Brazilian politician

Giorgia Tais Xavier Prates (b. 23 September 1978) is a Brazilian politician, photojournalist, artist, and human rights activist.

== Biography ==
Originally from São Paulo, she moved to Curitiba in 2006.

She holds a degree in photography from Universidade Tuiuti and a specialization in Journalism from Faculdade Faveni. Currently, she is studying Pedagogy at Universidade Federal do Paraná. Her career in photojournalism includes work with the Coletivo CWB Resiste and the newspaper Brasil de Fato. Additionally, she is the official photographer for Paraná in the United Nations Development Programme (UNDP Brazil) and a Cannes award winner with the film “The Uniform That Never Existed.”

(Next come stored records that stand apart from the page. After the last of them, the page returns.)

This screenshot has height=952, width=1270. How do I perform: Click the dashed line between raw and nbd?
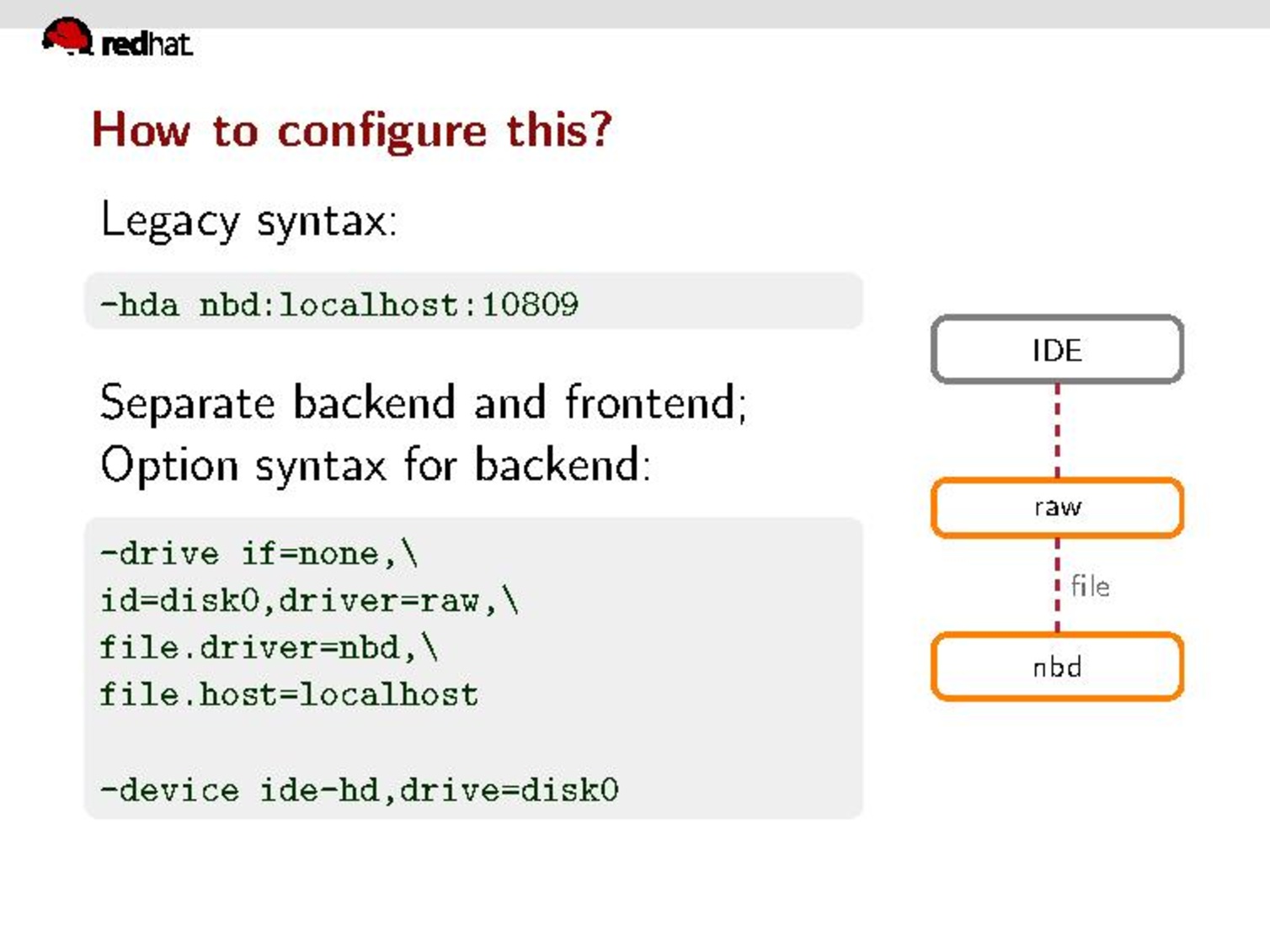(x=1058, y=586)
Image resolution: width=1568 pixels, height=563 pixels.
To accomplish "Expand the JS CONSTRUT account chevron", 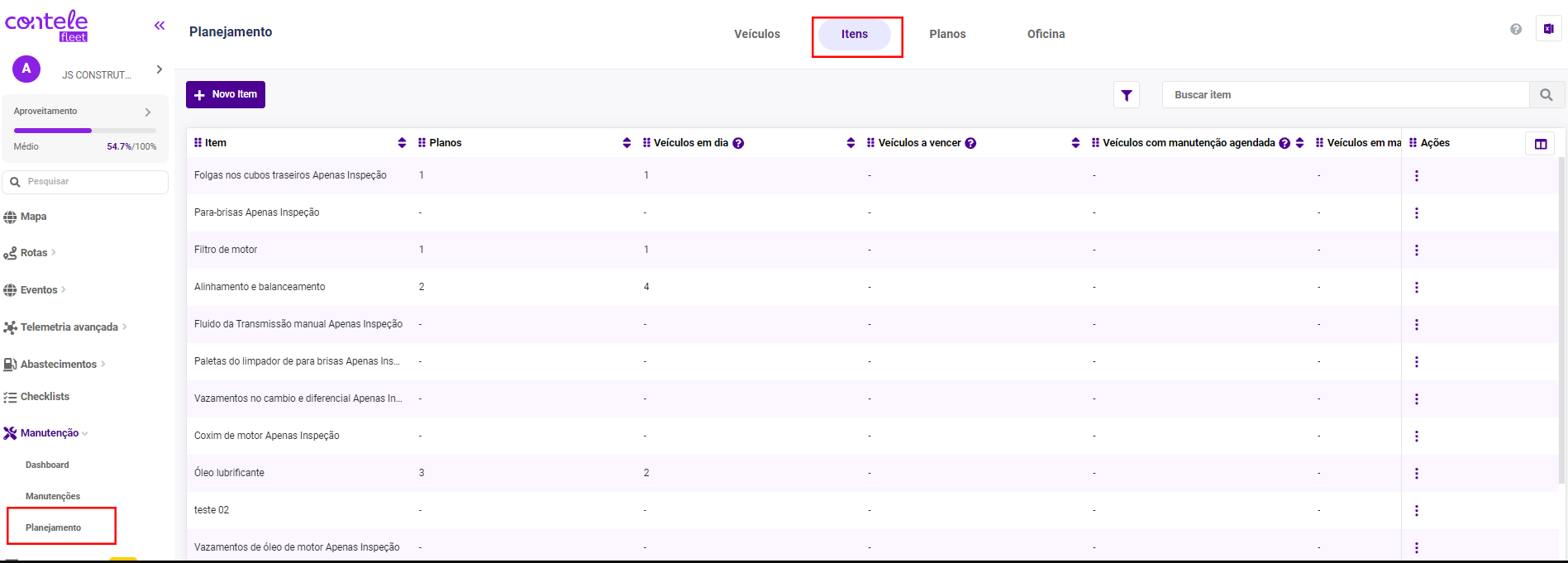I will 160,69.
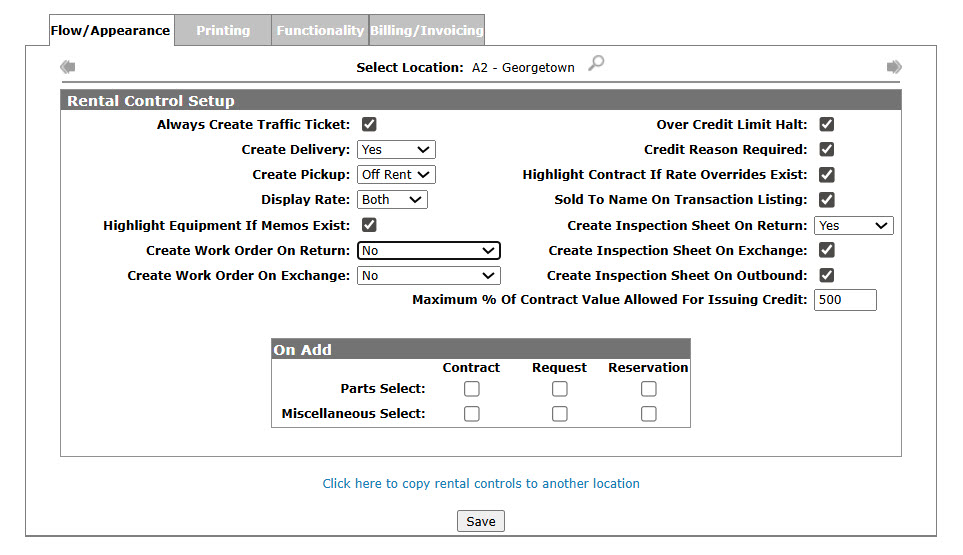963x555 pixels.
Task: Disable Credit Reason Required option
Action: (x=827, y=150)
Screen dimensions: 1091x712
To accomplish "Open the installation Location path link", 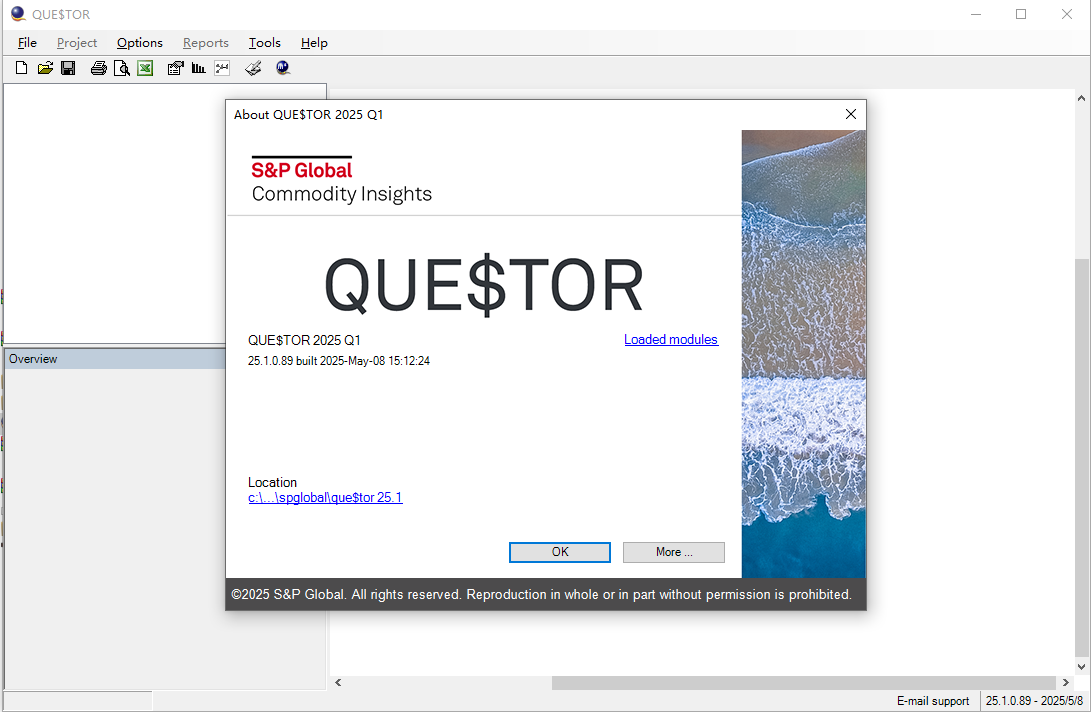I will click(x=325, y=498).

Giorgia entered politics motivated by the realities she documented as a photojournalist. In 2020, she was elected councilwoman in Curitiba for the Workers' Party (PT) with the "Mandata Preta", a collective formed exclusively by women, mostly black women. She is the second black woman elected as a councilwoman in the capital of Paraná, the first openly LGBT councillor in Curitiba, and the first through a popular mandate.

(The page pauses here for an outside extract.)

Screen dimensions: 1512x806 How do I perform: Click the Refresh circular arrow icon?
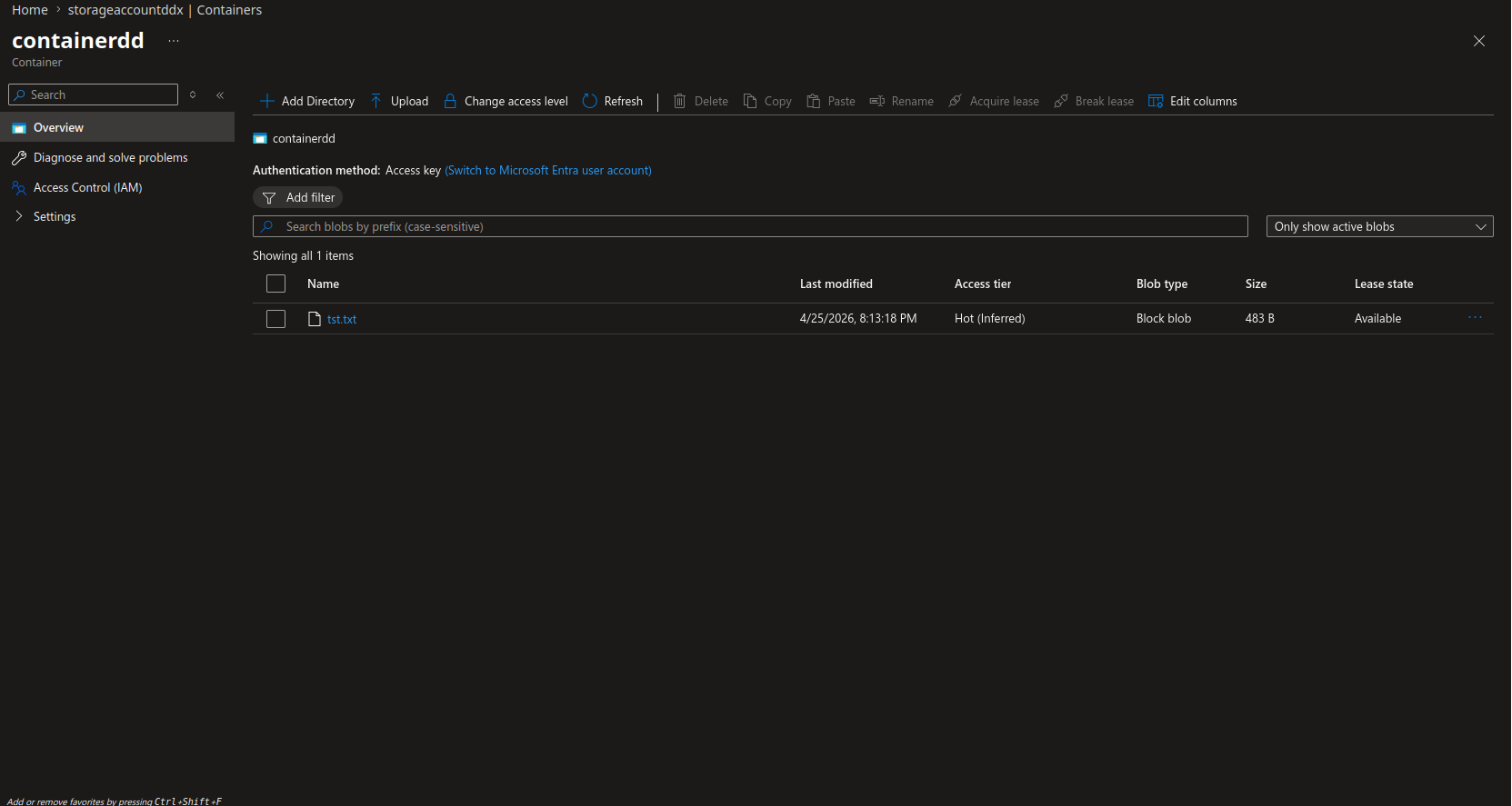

Her work in the Curitiba City Council is marked by the defense of human rights, citizenship, and public safety. She participates in various committees and parliamentary fronts, including the Human Rights Committee and the Parliamentary Front for the Rights of the Homeless Population.

Giorgia is inspired by figures like Marielle Franco and seeks to give voice to marginalized people, promoting inclusion and equality. Her trajectory is an example of resilience and dedication to the fight for social justice.